Symantec Enters Encryption Fight with Security Rivals

Symantec has licensed encryption technology for a new product suite that it hopes will answer customer needs.

Symantec is challenging its security rivals on the encryption front with a new suite of products for laptops, desktops and removable storage devices.

Symantec Endpoint Encryption 6.0, launching March 3, is based on technology licensed from GuardianEdge and is divided into two products: the full-disk edition and removable storage edition, which can be purchased separately or together as part of the suite.

The move is meant to answer the call from customers for encryption capabilities in conjunction with Symantec Endpoint Protection 11.0, company officials said. It also comes a few months after Symantec's biggest security rival, McAfee, closed on a deal to acquire SafeBoot for its encryption technology.

"While [we] could have done the work ourselves, this allows us to get in the market right away with a solid product," said Joan Fazio, senior director on the endpoint security team. "We knew we needed to be in the encryption market; it's something that people are talking about."
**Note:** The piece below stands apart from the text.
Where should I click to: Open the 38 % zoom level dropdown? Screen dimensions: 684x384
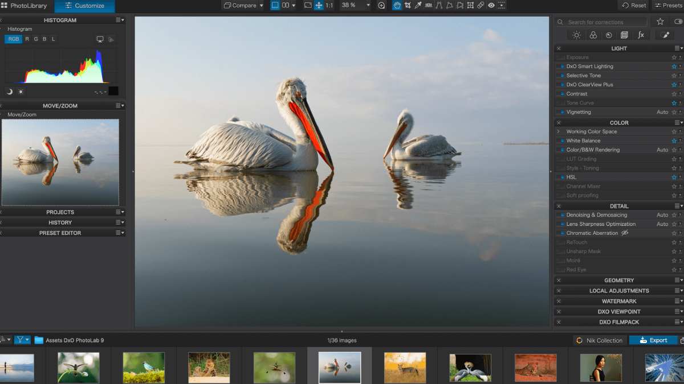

According to Fazio, the company plans to eventually meld the encryption technology into its data leak prevention and Endpoint Protection products.

"If you recall, the vision of what we did with Endpoint Protection is to create this platform under which we could manage each of these technologies as one agent, one console," she said. "Where we want to go with that is to tuck in other technologies managed under this same platform, making that whole idea of managing this infrastructure easy, operationalizing these types of things so that your IT folks can focus on the really critical things."
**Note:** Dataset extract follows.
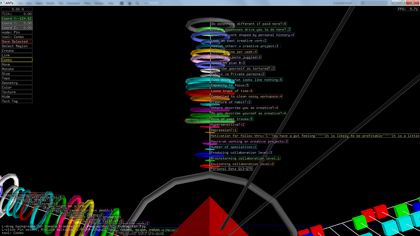This screenshot has width=420, height=236.
Task: Toggle Hide for selected nodes
Action: 17,97
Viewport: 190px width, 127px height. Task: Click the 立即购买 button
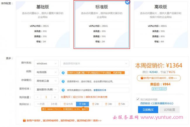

The Full Disk Edition encrypts all disk sectors and includes mandatory pre-boot authentication.

Keeping in mind that employees sometimes have legitimate reasons to download information and take it home for use, Symantec officials have created two ways for users to access encrypted files without a removable storage edition client on the endpoint being used, said Edy Almer, a senior product manager.
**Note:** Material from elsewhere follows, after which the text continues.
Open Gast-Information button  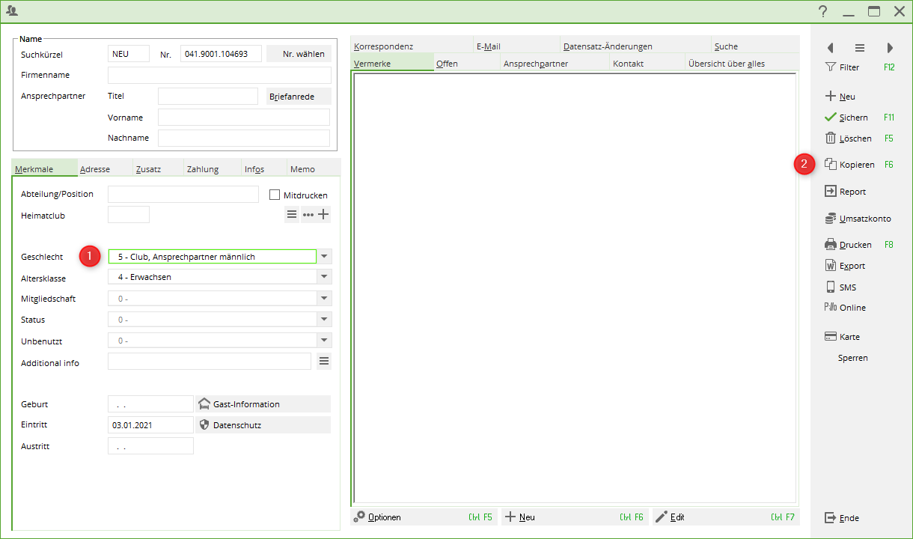click(263, 404)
"By policies, the administrator would decide who gets small tools for extracting an encrypted file," he said. "The package itself will get copied automatically to any new removable storage that you are connecting to the computer, given that the administrator decides you need to."

Almer added that you can also allow an end user to create self-extracting executables, and noted that the most important element of the product is that it offers organizations a way to prove compliance.

"If you lose your physical device, you can positively prove because of our management console that ... all relevant data on it was encrypted," he said.